======== Excerpted records ========
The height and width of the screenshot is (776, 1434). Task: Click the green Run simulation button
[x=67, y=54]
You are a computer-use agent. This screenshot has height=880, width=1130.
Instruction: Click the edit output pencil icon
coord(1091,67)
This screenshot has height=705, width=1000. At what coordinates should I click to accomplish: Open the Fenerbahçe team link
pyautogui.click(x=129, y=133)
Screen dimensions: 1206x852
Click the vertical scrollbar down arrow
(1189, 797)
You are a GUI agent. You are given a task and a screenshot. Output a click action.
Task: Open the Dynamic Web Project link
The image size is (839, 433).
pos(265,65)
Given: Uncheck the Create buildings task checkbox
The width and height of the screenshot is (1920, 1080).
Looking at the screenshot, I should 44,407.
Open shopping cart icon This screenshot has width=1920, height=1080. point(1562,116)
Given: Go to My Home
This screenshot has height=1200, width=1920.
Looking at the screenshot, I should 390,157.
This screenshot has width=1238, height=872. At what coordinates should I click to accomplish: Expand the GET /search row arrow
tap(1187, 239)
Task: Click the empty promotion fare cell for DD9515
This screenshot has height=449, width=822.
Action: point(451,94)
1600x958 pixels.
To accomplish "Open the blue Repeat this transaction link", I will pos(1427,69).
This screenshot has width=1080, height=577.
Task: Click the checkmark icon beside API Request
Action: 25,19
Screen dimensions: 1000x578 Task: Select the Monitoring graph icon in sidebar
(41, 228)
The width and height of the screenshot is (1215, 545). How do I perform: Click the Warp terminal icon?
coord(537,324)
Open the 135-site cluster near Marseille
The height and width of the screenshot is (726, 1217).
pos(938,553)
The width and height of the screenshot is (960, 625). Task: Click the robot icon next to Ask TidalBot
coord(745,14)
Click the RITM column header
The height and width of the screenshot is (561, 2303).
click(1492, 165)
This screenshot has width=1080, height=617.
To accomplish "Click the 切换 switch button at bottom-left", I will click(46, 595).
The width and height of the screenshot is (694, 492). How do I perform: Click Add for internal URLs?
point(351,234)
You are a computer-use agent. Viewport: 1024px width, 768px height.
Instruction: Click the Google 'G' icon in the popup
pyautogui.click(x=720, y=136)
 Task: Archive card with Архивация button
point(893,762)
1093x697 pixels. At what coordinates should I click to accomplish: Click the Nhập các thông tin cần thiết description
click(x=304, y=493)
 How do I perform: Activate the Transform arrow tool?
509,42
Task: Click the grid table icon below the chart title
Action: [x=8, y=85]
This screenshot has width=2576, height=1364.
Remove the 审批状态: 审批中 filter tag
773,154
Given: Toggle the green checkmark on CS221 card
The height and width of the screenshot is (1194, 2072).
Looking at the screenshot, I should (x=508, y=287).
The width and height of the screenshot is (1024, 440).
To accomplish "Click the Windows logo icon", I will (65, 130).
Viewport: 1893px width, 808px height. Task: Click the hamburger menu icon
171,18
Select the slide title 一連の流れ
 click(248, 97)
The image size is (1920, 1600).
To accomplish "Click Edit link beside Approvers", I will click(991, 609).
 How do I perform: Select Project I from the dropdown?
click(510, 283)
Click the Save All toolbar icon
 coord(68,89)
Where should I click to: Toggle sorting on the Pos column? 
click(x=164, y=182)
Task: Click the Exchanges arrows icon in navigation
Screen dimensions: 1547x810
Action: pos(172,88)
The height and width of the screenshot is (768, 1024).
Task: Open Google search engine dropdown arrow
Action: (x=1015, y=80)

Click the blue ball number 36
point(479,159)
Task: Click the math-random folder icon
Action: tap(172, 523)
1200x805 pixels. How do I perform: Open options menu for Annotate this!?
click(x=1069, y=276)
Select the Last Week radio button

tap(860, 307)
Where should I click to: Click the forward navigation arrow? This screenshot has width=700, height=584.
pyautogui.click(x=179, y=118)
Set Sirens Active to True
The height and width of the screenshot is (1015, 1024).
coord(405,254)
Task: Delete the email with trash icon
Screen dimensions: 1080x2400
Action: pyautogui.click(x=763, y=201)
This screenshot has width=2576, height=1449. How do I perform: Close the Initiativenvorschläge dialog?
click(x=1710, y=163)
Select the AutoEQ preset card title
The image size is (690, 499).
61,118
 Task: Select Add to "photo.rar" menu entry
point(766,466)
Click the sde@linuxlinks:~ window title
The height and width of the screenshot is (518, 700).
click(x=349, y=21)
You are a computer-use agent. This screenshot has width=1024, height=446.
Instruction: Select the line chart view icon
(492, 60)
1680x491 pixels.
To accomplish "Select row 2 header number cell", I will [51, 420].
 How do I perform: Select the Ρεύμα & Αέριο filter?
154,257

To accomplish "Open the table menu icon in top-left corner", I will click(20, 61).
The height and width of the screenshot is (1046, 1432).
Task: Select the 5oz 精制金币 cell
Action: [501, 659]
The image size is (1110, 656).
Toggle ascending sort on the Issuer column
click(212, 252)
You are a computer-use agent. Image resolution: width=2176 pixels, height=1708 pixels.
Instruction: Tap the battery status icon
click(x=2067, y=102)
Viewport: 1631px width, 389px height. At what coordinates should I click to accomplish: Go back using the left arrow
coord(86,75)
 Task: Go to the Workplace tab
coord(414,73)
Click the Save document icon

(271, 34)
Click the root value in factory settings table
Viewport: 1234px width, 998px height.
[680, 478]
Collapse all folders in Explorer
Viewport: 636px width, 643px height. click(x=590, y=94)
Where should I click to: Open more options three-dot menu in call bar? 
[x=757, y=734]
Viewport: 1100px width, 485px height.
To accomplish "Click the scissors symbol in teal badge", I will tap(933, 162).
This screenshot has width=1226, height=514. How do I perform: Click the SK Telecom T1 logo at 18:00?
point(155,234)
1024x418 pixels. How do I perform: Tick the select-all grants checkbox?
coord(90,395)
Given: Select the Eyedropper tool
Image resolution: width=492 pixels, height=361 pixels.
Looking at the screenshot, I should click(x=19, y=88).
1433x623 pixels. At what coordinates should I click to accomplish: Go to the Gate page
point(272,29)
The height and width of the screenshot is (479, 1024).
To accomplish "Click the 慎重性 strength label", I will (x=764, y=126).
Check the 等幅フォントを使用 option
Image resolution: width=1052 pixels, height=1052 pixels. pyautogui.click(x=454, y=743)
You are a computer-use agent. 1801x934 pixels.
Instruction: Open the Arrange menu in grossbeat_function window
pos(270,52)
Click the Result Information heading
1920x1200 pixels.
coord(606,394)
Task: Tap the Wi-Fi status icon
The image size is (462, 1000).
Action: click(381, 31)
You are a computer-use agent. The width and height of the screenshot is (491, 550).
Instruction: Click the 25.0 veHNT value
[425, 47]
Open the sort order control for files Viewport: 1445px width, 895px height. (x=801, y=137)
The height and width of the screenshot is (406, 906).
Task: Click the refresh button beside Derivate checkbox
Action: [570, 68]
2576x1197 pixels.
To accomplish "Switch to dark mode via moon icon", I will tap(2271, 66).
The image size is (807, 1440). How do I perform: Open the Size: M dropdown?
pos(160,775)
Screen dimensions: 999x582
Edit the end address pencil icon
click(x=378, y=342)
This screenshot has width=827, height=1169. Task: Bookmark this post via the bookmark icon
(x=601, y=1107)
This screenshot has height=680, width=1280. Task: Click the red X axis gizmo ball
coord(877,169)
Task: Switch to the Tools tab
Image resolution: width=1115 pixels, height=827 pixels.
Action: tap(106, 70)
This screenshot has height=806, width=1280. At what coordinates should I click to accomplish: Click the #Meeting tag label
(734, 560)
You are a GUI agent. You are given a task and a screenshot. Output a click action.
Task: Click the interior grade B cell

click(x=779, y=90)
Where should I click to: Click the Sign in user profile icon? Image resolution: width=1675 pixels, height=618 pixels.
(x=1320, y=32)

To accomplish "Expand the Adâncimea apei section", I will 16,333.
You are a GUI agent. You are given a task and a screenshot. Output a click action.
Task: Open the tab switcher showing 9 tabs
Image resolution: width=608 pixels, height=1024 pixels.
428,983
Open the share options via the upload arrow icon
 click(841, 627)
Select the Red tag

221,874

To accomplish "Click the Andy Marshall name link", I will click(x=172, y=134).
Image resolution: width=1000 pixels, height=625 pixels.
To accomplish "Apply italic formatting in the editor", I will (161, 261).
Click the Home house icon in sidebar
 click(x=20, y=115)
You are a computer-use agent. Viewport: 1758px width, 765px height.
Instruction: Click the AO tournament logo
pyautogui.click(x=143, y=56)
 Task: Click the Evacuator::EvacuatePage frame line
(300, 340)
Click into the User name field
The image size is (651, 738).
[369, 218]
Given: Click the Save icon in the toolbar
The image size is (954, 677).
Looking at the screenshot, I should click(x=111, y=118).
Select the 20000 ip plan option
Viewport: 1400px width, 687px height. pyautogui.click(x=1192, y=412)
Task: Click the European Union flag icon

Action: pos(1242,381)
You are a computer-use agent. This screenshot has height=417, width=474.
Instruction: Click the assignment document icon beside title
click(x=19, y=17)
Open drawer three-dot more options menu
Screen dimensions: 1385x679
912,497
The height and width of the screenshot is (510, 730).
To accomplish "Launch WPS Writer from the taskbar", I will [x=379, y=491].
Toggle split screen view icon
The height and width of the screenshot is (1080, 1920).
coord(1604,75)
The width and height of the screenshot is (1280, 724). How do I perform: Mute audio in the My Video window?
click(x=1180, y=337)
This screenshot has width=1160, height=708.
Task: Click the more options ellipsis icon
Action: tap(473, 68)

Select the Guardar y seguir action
========
Do this>
Copy word for word the part of the data that opens with the line containing "This screenshot has width=827, height=1169." and closes with the line containing "Looking at the screenshot, I should click(x=111, y=118).", keeping both of those lines.

Solution to the problem>
This screenshot has width=827, height=1169. Task: Bookmark this post via the bookmark icon
(x=601, y=1107)
This screenshot has height=680, width=1280. Task: Click the red X axis gizmo ball
coord(877,169)
Task: Switch to the Tools tab
Image resolution: width=1115 pixels, height=827 pixels.
Action: tap(106, 70)
This screenshot has height=806, width=1280. At what coordinates should I click to accomplish: Click the #Meeting tag label
(734, 560)
You are a GUI agent. You are given a task and a screenshot. Output a click action.
Task: Click the interior grade B cell

click(x=779, y=90)
Where should I click to: Click the Sign in user profile icon? Image resolution: width=1675 pixels, height=618 pixels.
(x=1320, y=32)

To accomplish "Expand the Adâncimea apei section", I will 16,333.
You are a GUI agent. You are given a task and a screenshot. Output a click action.
Task: Open the tab switcher showing 9 tabs
Image resolution: width=608 pixels, height=1024 pixels.
428,983
Open the share options via the upload arrow icon
 click(841, 627)
Select the Red tag

221,874

To accomplish "Click the Andy Marshall name link", I will click(x=172, y=134).
Image resolution: width=1000 pixels, height=625 pixels.
To accomplish "Apply italic formatting in the editor", I will (161, 261).
Click the Home house icon in sidebar
 click(x=20, y=115)
You are a computer-use agent. Viewport: 1758px width, 765px height.
Instruction: Click the AO tournament logo
pyautogui.click(x=143, y=56)
 Task: Click the Evacuator::EvacuatePage frame line
(300, 340)
Click into the User name field
The image size is (651, 738).
[369, 218]
Given: Click the Save icon in the toolbar
The image size is (954, 677).
Looking at the screenshot, I should click(x=111, y=118).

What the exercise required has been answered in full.